La CGT est cependant la seule des grandes centrales à avoir pris explicitement parti dans la campagne présidentielle. Pour les dirigeants de la CFDT, une telle démarche ou une réaction trop vive aux attaques de Nicolas Sarkozy reviendrait à tomber dans un "piège" tendu, selon eux, par le chef de l'Etat. La CFDT n'en a pas moins de nouveau jugé "nocif", lundi, de faire des corps intermédiaires "des boucs émissaires à des fins électoralistes" et dénoncé comme "dangereux pour la démocratie" les attaques du chef de l'Etat contre ses militants. Son secrétaire général, François Chérèque, avait déjà exprimé son irritation, vendredi, dans une interview aux Echos, face au ton du président sortant et à sa volonté affichée de passer par dessus les "corps intermédiaires"."C'est potentiellement inquiétant pour l'organisation de notre démocratie ces prochaines années", déclarait-il.
"ARSENAL POPULISTE"
Pour lui, comme pour d'autres dirigeants syndicaux, la rupture date en réalité de la réforme des retraites de 2010, qu'ils accusent Nicolas Sarkozy d'avoir fait passer en force - ce que ne nie pas, d'ailleurs, le chef de l'Etat. Mais pour les analystes politiques, experts en relations sociales et dirigeants syndicaux, l'escalade de ces dernières semaines est clairement liée à la campagne présidentielle.
Le président de la CFTC, Philippe Louis, et son homologue de la CGC, Bernard Van Craeynest, jugent ainsi l'attitude du chef de l'Etat "purement électorale". "Nicolas Sarkozy refait exactement comme en 2007, quand il faisait siffler la CGT pour rassembler la droite derrière lui", renchérit un proche de Bernard Thibault. La dénonciation des syndicats et l'appel au peuple font partie de "l'arsenal populiste" de Nicolas Sarkozy, juge pour sa part un responsable de la majorité qui a requis l'anonymat.
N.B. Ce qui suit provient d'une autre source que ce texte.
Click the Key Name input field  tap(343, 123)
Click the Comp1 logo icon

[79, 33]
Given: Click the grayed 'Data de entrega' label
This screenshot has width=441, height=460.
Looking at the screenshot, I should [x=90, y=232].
Pour Guy Groux, du Centre de recherches politiques Cévipof, ses attaques ne sont possibles qu'en raison du faible taux de syndicalisation (8%) des salariés français. Il estime en outre qu'elle ne dureront que le temps de la campagne, tout gouvernement, de droite ou de gauche, ayant selon lui besoin du dialogue social pour conduire sa politique. Un avis partagé par la plupart des analystes interrogés. Certains estiment cependant que la campagne du chef de l'Etat laissera des traces. "Il est clair que s'il est réélu, on risque de connaître une sorte de guerre froide pendant un petit moment", dit ainsi Bernard Van Craeynest.
"Attention aux excès de comportement populiste", renchérit l'ancien porte-parole de l'UMP Dominique Paillé. "En allant trop loin, il sera impossible de faire machine arrière."